* [Assigned task]: Line by line, return everything in the listing exactly.

* [Listed records]:

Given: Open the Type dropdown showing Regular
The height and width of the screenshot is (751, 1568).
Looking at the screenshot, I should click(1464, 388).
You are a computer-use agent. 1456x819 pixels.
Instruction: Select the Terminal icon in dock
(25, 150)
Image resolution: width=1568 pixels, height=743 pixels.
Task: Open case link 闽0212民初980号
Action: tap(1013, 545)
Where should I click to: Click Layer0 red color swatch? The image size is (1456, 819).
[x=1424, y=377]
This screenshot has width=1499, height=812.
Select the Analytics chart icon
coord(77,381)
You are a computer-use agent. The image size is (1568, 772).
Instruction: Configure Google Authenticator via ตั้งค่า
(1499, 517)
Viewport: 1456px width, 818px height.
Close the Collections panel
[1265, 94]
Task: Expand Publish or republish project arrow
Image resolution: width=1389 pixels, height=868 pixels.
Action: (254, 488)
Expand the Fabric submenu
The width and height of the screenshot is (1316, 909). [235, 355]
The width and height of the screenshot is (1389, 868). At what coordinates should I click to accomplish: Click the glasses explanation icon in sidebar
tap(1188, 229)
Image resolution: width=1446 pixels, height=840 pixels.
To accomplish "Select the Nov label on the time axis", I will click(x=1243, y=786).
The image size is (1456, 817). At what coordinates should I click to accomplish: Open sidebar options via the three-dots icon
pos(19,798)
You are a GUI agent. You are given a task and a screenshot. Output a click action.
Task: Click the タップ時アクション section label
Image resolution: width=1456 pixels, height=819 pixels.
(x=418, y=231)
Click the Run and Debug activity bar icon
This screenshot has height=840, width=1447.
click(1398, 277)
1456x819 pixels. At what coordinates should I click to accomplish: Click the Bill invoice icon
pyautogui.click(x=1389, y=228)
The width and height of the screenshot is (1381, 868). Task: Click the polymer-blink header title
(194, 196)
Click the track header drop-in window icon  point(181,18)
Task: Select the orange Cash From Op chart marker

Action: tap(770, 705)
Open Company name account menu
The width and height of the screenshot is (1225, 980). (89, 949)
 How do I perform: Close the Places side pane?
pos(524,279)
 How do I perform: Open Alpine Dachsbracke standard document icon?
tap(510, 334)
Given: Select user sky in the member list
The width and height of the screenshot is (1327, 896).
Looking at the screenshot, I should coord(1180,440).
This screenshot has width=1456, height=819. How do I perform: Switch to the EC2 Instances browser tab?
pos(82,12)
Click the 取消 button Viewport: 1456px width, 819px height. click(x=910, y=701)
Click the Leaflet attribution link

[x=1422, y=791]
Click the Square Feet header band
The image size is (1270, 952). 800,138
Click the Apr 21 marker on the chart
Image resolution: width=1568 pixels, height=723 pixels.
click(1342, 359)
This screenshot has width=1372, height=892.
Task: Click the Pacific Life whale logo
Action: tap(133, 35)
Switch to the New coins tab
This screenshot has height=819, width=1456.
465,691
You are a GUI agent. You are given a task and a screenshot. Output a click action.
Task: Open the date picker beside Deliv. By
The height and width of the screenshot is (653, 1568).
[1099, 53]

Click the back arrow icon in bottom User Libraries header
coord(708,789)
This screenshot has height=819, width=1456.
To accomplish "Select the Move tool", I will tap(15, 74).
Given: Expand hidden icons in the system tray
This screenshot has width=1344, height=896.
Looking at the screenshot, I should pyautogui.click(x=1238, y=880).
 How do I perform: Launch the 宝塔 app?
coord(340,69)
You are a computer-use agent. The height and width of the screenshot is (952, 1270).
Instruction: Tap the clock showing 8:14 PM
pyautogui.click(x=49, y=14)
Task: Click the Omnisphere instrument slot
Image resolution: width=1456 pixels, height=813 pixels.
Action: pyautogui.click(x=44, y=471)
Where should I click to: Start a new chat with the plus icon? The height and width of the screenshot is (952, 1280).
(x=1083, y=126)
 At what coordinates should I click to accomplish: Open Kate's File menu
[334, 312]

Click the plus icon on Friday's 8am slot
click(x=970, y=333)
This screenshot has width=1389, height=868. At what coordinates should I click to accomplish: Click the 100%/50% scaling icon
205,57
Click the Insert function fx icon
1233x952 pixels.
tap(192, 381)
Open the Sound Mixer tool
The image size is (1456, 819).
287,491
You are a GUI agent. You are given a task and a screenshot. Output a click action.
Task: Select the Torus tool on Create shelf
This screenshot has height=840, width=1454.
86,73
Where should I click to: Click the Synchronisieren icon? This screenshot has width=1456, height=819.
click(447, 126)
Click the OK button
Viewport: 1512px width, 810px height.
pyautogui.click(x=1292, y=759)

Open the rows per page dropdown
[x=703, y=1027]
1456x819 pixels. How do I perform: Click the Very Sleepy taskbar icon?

* [Reply]:
Given: Open the Type dropdown showing Regular
The height and width of the screenshot is (751, 1568).
Looking at the screenshot, I should click(1464, 388).
You are a computer-use agent. 1456x819 pixels.
Instruction: Select the Terminal icon in dock
(25, 150)
Image resolution: width=1568 pixels, height=743 pixels.
Task: Open case link 闽0212民初980号
Action: tap(1013, 545)
Where should I click to: Click Layer0 red color swatch? The image size is (1456, 819).
[x=1424, y=377]
This screenshot has width=1499, height=812.
Select the Analytics chart icon
coord(77,381)
You are a computer-use agent. The image size is (1568, 772).
Instruction: Configure Google Authenticator via ตั้งค่า
(1499, 517)
Viewport: 1456px width, 818px height.
Close the Collections panel
[1265, 94]
Task: Expand Publish or republish project arrow
Image resolution: width=1389 pixels, height=868 pixels.
Action: (254, 488)
Expand the Fabric submenu
The width and height of the screenshot is (1316, 909). [235, 355]
The width and height of the screenshot is (1389, 868). At what coordinates should I click to accomplish: Click the glasses explanation icon in sidebar
tap(1188, 229)
Image resolution: width=1446 pixels, height=840 pixels.
To accomplish "Select the Nov label on the time axis", I will click(x=1243, y=786).
The image size is (1456, 817). At what coordinates should I click to accomplish: Open sidebar options via the three-dots icon
pos(19,798)
You are a GUI agent. You are given a task and a screenshot. Output a click action.
Task: Click the タップ時アクション section label
Image resolution: width=1456 pixels, height=819 pixels.
(x=418, y=231)
Click the Run and Debug activity bar icon
This screenshot has height=840, width=1447.
click(1398, 277)
1456x819 pixels. At what coordinates should I click to accomplish: Click the Bill invoice icon
pyautogui.click(x=1389, y=228)
The width and height of the screenshot is (1381, 868). Task: Click the polymer-blink header title
(194, 196)
Click the track header drop-in window icon  point(181,18)
Task: Select the orange Cash From Op chart marker

Action: tap(770, 705)
Open Company name account menu
The width and height of the screenshot is (1225, 980). (89, 949)
 How do I perform: Close the Places side pane?
pos(524,279)
 How do I perform: Open Alpine Dachsbracke standard document icon?
tap(510, 334)
Given: Select user sky in the member list
The width and height of the screenshot is (1327, 896).
Looking at the screenshot, I should coord(1180,440).
This screenshot has width=1456, height=819. How do I perform: Switch to the EC2 Instances browser tab?
pos(82,12)
Click the 取消 button Viewport: 1456px width, 819px height. click(x=910, y=701)
Click the Leaflet attribution link

[x=1422, y=791]
Click the Square Feet header band
The image size is (1270, 952). 800,138
Click the Apr 21 marker on the chart
Image resolution: width=1568 pixels, height=723 pixels.
click(1342, 359)
This screenshot has width=1372, height=892.
Task: Click the Pacific Life whale logo
Action: tap(133, 35)
Switch to the New coins tab
This screenshot has height=819, width=1456.
465,691
You are a GUI agent. You are given a task and a screenshot. Output a click action.
Task: Open the date picker beside Deliv. By
The height and width of the screenshot is (653, 1568).
[1099, 53]

Click the back arrow icon in bottom User Libraries header
coord(708,789)
This screenshot has height=819, width=1456.
To accomplish "Select the Move tool", I will tap(15, 74).
Given: Expand hidden icons in the system tray
This screenshot has width=1344, height=896.
Looking at the screenshot, I should pyautogui.click(x=1238, y=880).
 How do I perform: Launch the 宝塔 app?
coord(340,69)
You are a computer-use agent. The height and width of the screenshot is (952, 1270).
Instruction: Tap the clock showing 8:14 PM
pyautogui.click(x=49, y=14)
Task: Click the Omnisphere instrument slot
Image resolution: width=1456 pixels, height=813 pixels.
Action: pyautogui.click(x=44, y=471)
Where should I click to: Start a new chat with the plus icon? The height and width of the screenshot is (952, 1280).
(x=1083, y=126)
 At what coordinates should I click to accomplish: Open Kate's File menu
[334, 312]

Click the plus icon on Friday's 8am slot
click(x=970, y=333)
This screenshot has width=1389, height=868. At what coordinates should I click to accomplish: Click the 100%/50% scaling icon
205,57
Click the Insert function fx icon
1233x952 pixels.
tap(192, 381)
Open the Sound Mixer tool
The image size is (1456, 819).
287,491
You are a GUI agent. You are given a task and a screenshot. Output a click action.
Task: Select the Torus tool on Create shelf
This screenshot has height=840, width=1454.
86,73
Where should I click to: Click the Synchronisieren icon? This screenshot has width=1456, height=819.
click(447, 126)
Click the OK button
Viewport: 1512px width, 810px height.
pyautogui.click(x=1292, y=759)

Open the rows per page dropdown
[x=703, y=1027]
1456x819 pixels. How do I perform: Click the Very Sleepy taskbar icon?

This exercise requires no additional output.